Ordinarily, I would never spend this much  on a bar of chocolate, but I was in London and I live in Suffolk, so I was sort-of on holiday and the sea-air went to my head. My choice was cut down (no “bacon bits” for instance) as only some of them were 70% cocoa. I selected Plum Brandy. I knew I was onto a good thing when the woman at the check-out said “God they’re so good, I had Bacon Bits last week when we had a tasting session”.

I fully expected to, you know, eat half and save half. But this is where I came unstuck. When I opened the bar there were no pieces. It was one big slab of chocolate. I have to say, I’ve dreamed of this. In films like Charlie and the Chocolate Factory, Charlie bites into one huge slab of chocolate at one point. Plus one big slab is so bossy, it’s like it’s telling you  you can’t cut it up, you have to eat the whole thing.

And it was really hot, so it would have melted, and I couldn’t let £1.625p worth of chocolate just turn to mush in my bag.

Even if it hadn’t have been hot, or the chocolate hadn’t have been in one big slab, it was hopeless. This chocolate bar was just amazing, the inside was this wonderful goo and tasted of plum brandy. I also felt slightly drunk by the end of it which must have been my imagination. I’m so glad it’s not sold in my local Waitrose but if you live in London you can probably find it in yours.

Be careful. Remember what happened with the MaltEaster bunny, although these are two VASTLY different animals.

The MaltEaster bunny

According to The Grocer magazine, in October 2008, this bunny was launched, by Mars, for the Spring 2009 market.

I never saw it. Did you?

It was/is aimed at the “25-44 year old woman”. That seems improbably precise. Also not true since this is an ideal sweet for children but obviously they can’t say that. It was also backed up by a 1m campaign which was surely a waste of money as I’d never heard of them. But then last year I had just had a baby so maybe was too busy stuffing croissants down my face to notice new chocolate launches.

I’m not a fan of Maltesers. Or I haven’t been since I was about 22. They’re really sweet, although I don’t mind finding one in my Revels. So I wasn’t really ready for becoming addicted to this.

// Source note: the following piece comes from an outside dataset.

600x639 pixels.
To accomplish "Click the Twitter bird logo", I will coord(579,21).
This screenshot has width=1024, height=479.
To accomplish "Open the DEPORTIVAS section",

It’s not even cos it’s cute. We have hundreds of feral rabbits in our garden and believe me when I say I’d shoot any one of them without a second thought if I had a gun. Which I haven’t had since I was 18, but that’s another story for another time.

So these bunnies came on display in my local Waitrose just as soon as the December page was turned on the calendar. At first I despaired. Easter egg-type things, already? Then I saw the hot cross buns and realised we really were, fully, on the flight path to Easter. My first Easter confectionery purchase was the two-pack Cadbury’s Caramel bunnies. I like a bit of Cadbury’s Caramel. The bunnies were 59p for two and I like that the damage is limited. By that I mean I’m the kinda girl (unfortunately) that can eat a whole bar of something, (well, up to about 100g, I’m not a total pig, but 100g is easy to consume in a day, especially if you have deadlines to avoid). So something small, treaty, but not diabetic-coma inducing is a good idea for someone like me. Incredibly, one Caramel bunny seems to satisfy me and I even sometimes go as far as sharing/saving the other for my boyfy-husband.

But then, because the MaltEaster bunnies were on special (two for £1) I bought them. They’re not like Maltesers, or whatever it is about Maltesers that I don’t like is remedied with this bunny.

Anyway, the upshot is that you should try them. For one, it’s a chocolate that’s not by Nestle – and that’s getting harder to find. For two it’s nice. For three it’s like a giant, chocolate, jelly baby, albeit a bunny, but you get that moment of indecision where you feel slightly psychopathic as you decide whether you go for the ears or legs first. I always eat the ears first.

I will buy one and take a picture of it, if it can live that long, and put it up later.